YOUR INSTRUCTIONS: Can you put the stretch of the data below, from the line containing "Task: Click the" through the line containing "Action: 987,631", into a Markdown table with the columns Row and Text, one numbered row per line? Skip blank lines and leave the pictures out.

DATA LINES:

:::::

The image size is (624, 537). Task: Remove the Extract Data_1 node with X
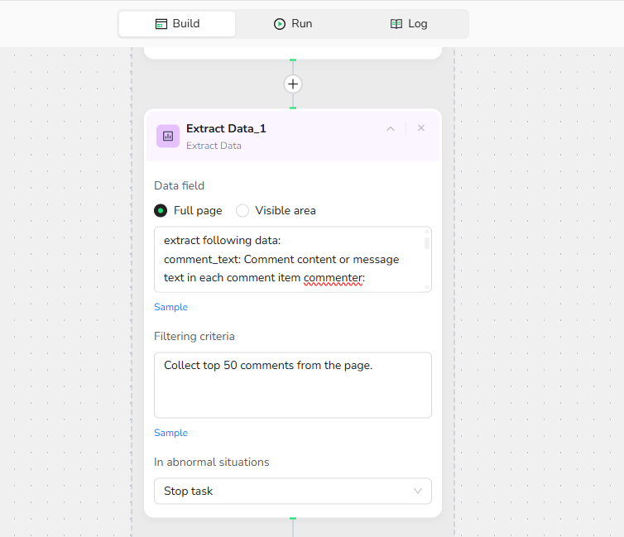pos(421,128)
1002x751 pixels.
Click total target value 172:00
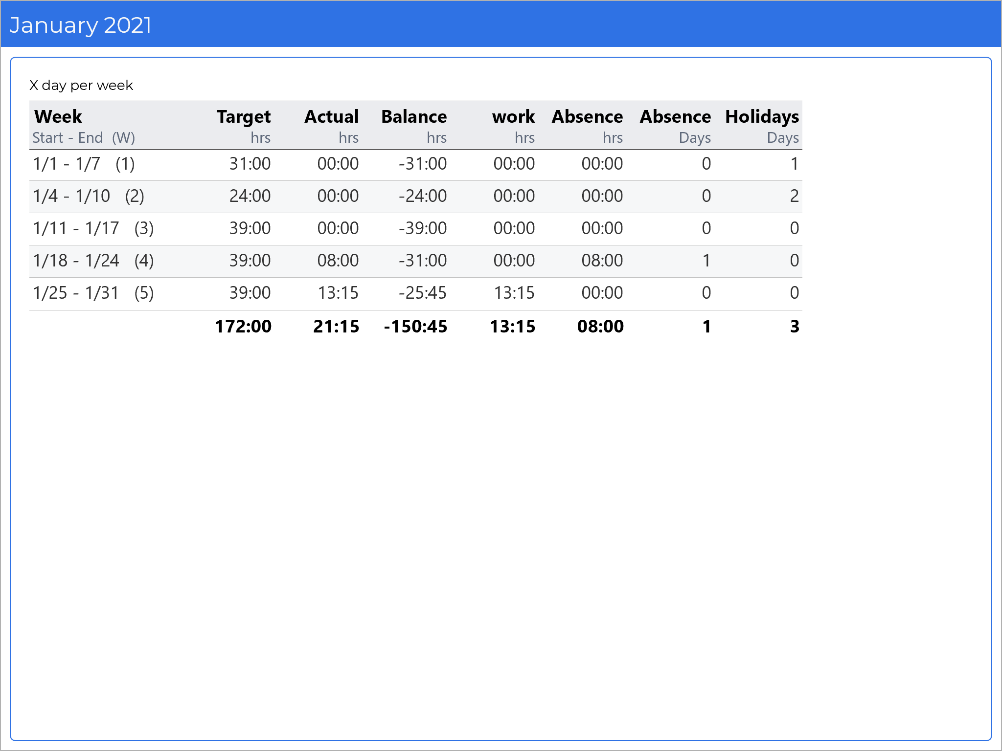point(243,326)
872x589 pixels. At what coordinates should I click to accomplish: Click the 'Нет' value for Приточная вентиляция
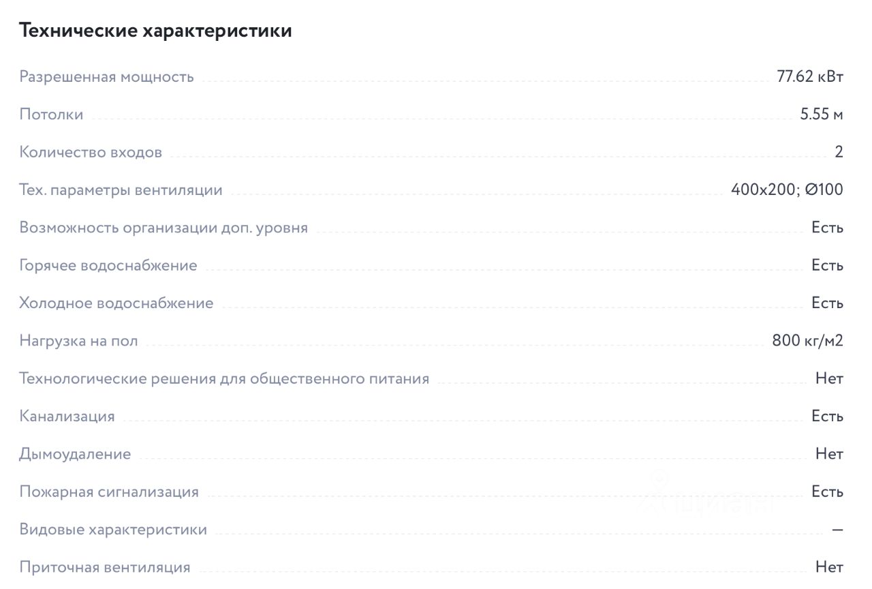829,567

:::::

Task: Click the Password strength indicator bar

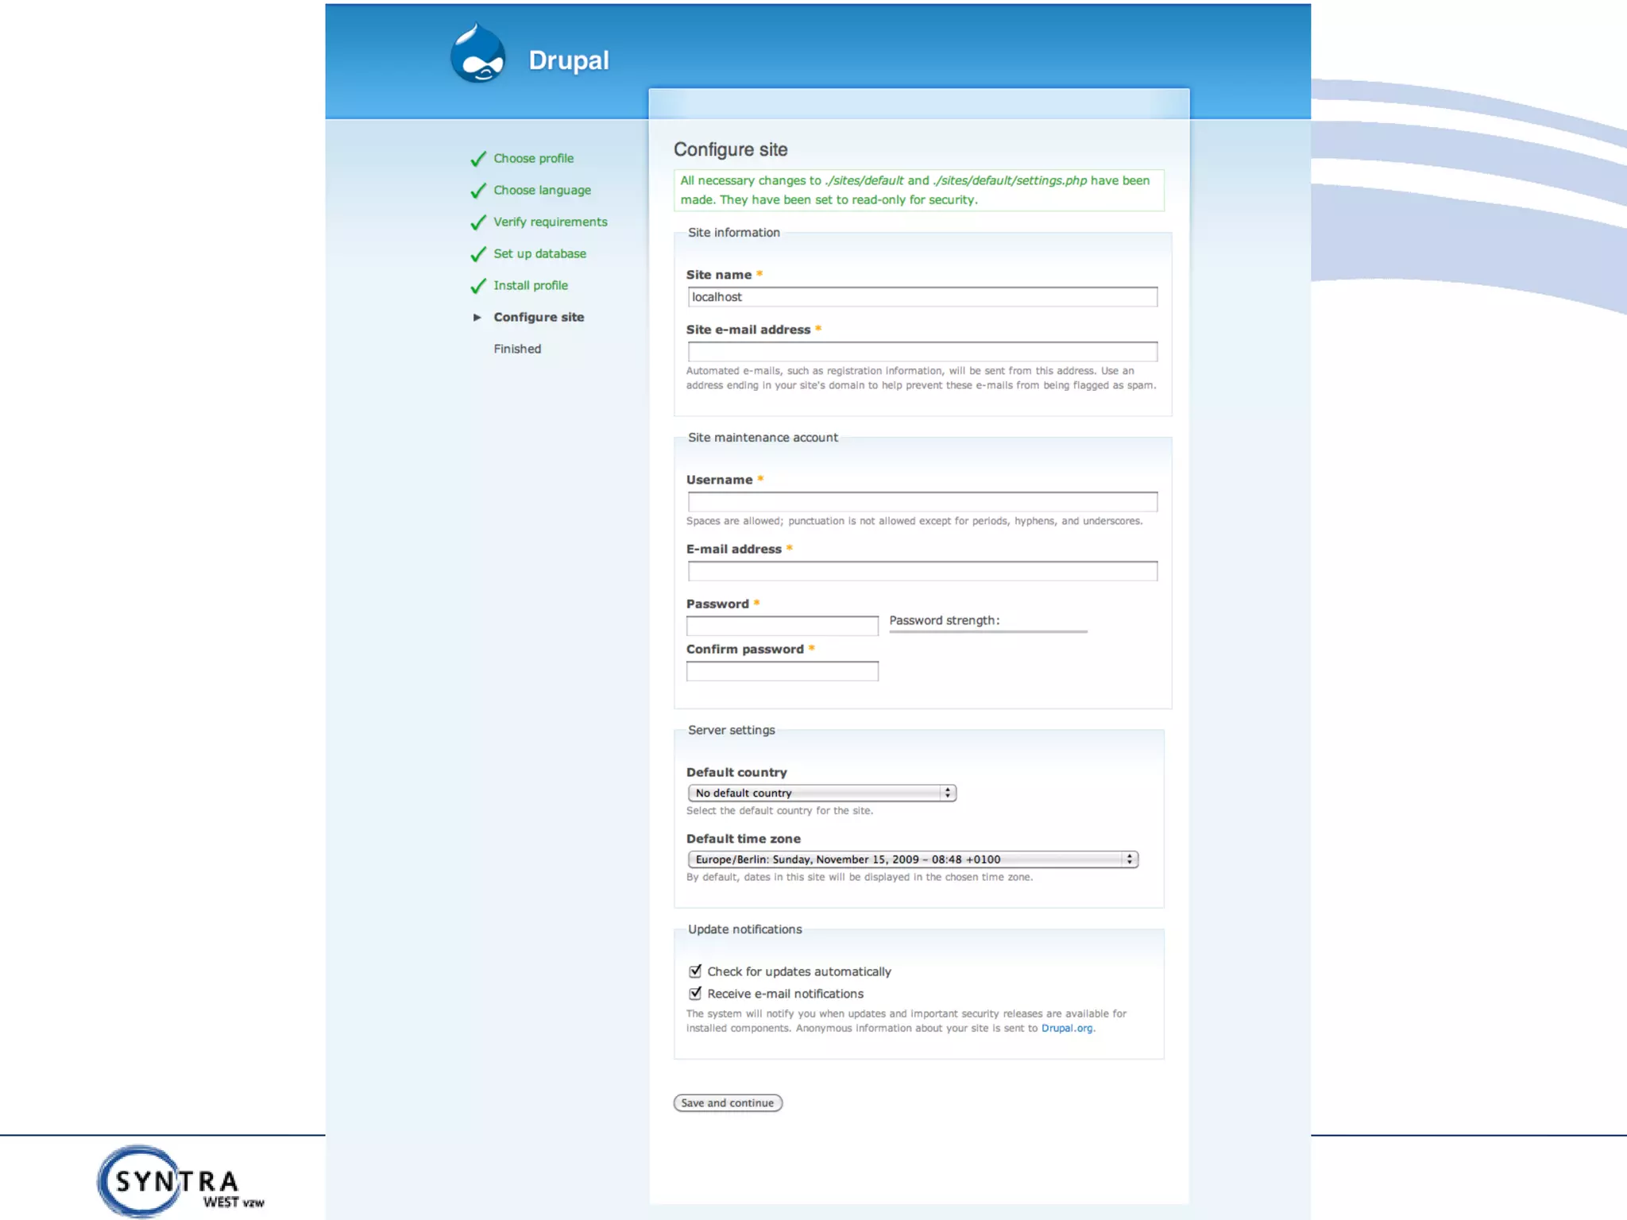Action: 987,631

:::::

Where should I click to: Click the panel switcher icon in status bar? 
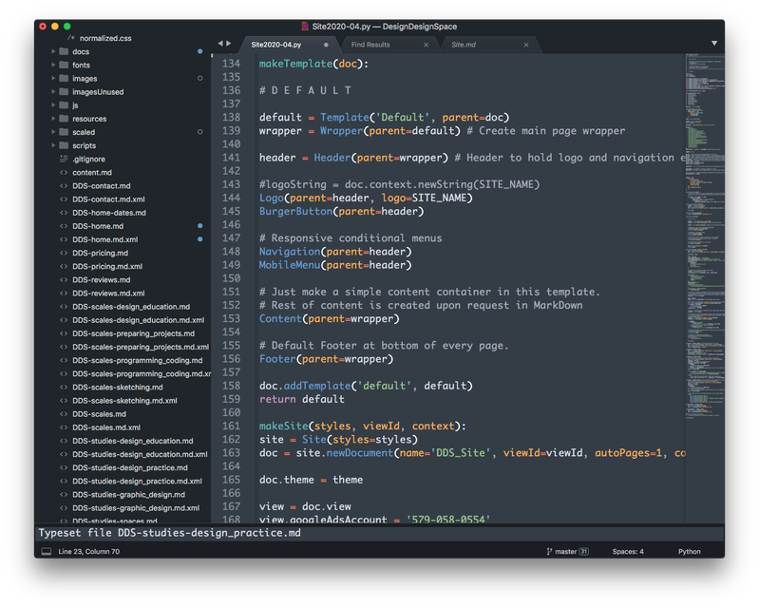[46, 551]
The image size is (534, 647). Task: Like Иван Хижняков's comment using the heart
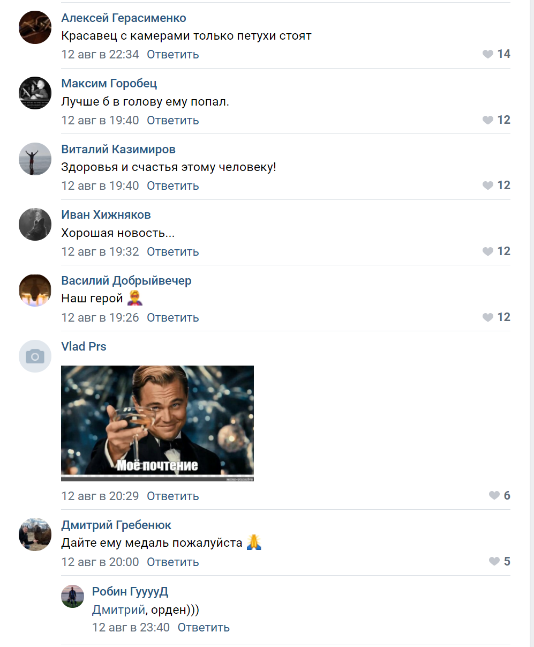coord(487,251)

:::::

TASK ANSWER:
| Row | Text |
|---|---|
| 1 | Task: Click the Password strength indicator bar |
| 2 | Action: 987,631 |